● **REQUIREMENT**
Below are the entries; determine how many of their lines contain the string "National" and give that figure alone.

[Pixel coordinate grounding data]
****************************************

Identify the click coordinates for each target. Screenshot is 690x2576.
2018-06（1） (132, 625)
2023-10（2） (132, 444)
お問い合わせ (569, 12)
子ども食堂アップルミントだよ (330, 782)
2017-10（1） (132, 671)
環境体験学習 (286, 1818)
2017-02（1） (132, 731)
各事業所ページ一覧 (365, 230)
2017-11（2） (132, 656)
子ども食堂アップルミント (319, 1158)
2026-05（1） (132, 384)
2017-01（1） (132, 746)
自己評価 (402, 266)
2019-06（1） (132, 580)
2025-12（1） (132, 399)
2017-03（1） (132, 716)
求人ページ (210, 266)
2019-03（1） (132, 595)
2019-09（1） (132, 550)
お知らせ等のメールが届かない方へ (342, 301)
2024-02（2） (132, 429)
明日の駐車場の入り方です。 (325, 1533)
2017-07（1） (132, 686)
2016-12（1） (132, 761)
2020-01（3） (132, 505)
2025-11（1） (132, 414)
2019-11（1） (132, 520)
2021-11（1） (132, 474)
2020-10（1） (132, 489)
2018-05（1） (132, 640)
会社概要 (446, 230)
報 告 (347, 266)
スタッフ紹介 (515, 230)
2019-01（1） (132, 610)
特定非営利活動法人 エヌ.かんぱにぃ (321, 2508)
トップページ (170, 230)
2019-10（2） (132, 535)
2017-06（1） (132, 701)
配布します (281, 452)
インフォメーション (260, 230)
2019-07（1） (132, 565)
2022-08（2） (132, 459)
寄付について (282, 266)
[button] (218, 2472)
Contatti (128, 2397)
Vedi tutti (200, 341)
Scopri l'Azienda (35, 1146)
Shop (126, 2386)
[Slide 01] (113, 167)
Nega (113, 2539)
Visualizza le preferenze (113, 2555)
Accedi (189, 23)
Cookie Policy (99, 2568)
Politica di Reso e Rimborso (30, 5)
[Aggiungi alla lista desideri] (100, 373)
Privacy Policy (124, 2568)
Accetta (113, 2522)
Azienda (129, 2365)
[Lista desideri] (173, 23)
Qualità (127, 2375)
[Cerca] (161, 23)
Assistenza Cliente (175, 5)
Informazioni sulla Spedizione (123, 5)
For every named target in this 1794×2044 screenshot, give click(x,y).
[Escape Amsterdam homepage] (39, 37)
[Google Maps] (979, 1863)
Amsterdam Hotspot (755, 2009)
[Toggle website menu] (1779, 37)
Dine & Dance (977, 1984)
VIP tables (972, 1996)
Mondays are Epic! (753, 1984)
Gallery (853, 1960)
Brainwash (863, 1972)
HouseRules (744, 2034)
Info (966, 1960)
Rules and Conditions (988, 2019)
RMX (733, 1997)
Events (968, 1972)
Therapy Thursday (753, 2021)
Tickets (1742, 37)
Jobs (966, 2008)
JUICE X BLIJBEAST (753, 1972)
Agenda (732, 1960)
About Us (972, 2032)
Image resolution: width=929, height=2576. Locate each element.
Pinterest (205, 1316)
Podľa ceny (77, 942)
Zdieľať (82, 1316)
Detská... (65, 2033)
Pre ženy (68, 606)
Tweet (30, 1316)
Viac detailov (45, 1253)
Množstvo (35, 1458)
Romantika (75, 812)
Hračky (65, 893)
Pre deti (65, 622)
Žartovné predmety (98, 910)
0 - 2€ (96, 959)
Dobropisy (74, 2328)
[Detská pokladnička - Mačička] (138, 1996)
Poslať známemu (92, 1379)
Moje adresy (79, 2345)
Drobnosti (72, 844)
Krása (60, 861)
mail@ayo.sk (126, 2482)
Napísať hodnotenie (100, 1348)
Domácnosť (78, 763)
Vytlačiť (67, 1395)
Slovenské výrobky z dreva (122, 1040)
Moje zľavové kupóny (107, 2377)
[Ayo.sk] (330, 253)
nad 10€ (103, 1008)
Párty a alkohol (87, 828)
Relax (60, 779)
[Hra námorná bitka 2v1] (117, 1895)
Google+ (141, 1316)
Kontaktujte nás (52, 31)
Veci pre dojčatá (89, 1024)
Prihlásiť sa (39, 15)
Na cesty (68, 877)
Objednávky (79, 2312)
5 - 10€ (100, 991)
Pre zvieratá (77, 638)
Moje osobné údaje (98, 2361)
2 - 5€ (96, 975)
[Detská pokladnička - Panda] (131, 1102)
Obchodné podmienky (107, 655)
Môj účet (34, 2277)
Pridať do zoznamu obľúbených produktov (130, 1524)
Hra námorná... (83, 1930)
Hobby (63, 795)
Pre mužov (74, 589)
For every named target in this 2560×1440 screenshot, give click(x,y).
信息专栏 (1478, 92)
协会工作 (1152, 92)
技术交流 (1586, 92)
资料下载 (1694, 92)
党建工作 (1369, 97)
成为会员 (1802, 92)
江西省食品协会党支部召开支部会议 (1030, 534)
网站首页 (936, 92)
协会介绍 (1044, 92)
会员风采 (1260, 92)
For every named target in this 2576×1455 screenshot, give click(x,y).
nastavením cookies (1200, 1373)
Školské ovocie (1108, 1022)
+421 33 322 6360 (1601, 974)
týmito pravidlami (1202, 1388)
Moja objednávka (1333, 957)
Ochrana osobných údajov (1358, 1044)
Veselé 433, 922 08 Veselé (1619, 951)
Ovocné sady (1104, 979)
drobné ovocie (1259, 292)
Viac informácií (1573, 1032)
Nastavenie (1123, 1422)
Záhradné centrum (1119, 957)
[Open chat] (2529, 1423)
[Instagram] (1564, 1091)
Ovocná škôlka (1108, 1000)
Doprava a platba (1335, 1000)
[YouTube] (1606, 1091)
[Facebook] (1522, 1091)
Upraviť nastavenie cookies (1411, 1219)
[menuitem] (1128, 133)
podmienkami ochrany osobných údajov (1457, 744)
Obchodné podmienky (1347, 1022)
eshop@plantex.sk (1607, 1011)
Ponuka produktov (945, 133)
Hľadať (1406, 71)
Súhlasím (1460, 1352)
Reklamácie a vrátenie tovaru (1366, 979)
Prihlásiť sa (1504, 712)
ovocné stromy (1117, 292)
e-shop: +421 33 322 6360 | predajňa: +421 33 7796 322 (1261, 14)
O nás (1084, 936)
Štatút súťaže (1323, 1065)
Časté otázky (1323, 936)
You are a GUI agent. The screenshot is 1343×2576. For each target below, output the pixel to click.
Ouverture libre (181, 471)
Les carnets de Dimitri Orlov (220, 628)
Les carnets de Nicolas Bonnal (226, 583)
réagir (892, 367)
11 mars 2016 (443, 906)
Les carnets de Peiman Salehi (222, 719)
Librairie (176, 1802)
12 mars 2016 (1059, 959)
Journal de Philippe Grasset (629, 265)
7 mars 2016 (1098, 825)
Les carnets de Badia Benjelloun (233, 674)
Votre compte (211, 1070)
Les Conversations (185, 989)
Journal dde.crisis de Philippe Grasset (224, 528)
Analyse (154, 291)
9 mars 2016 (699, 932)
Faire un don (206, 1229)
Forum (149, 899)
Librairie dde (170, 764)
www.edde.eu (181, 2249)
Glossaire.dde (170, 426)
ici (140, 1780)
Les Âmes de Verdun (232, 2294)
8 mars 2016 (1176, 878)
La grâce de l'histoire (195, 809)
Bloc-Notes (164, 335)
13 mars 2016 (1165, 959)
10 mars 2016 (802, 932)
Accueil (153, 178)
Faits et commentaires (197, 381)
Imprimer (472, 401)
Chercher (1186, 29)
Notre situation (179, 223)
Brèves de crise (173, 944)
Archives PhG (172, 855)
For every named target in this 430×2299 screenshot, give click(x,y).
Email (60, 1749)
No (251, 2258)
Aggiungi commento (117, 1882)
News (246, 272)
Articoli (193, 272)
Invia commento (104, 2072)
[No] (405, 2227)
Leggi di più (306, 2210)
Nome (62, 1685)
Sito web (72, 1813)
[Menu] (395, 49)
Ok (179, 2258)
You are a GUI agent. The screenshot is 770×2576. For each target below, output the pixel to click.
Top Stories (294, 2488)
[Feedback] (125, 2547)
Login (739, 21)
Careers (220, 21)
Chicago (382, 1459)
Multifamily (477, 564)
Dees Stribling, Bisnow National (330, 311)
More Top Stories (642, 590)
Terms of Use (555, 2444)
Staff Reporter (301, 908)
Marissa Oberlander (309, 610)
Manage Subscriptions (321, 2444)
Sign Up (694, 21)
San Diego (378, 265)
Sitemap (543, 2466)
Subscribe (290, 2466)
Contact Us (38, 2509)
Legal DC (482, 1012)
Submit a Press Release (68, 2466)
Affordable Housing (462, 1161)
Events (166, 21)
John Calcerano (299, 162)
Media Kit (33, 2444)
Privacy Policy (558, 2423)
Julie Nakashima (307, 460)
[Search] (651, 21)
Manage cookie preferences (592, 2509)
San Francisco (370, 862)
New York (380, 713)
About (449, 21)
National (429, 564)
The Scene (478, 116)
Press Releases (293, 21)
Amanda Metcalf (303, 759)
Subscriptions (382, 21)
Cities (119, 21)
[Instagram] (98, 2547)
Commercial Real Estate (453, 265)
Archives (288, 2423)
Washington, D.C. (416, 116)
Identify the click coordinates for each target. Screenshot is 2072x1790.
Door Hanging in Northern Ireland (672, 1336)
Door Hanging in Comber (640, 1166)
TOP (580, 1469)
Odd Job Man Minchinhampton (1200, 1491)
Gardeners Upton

****************************************

● **RESPONSE TO THIS TASK**
2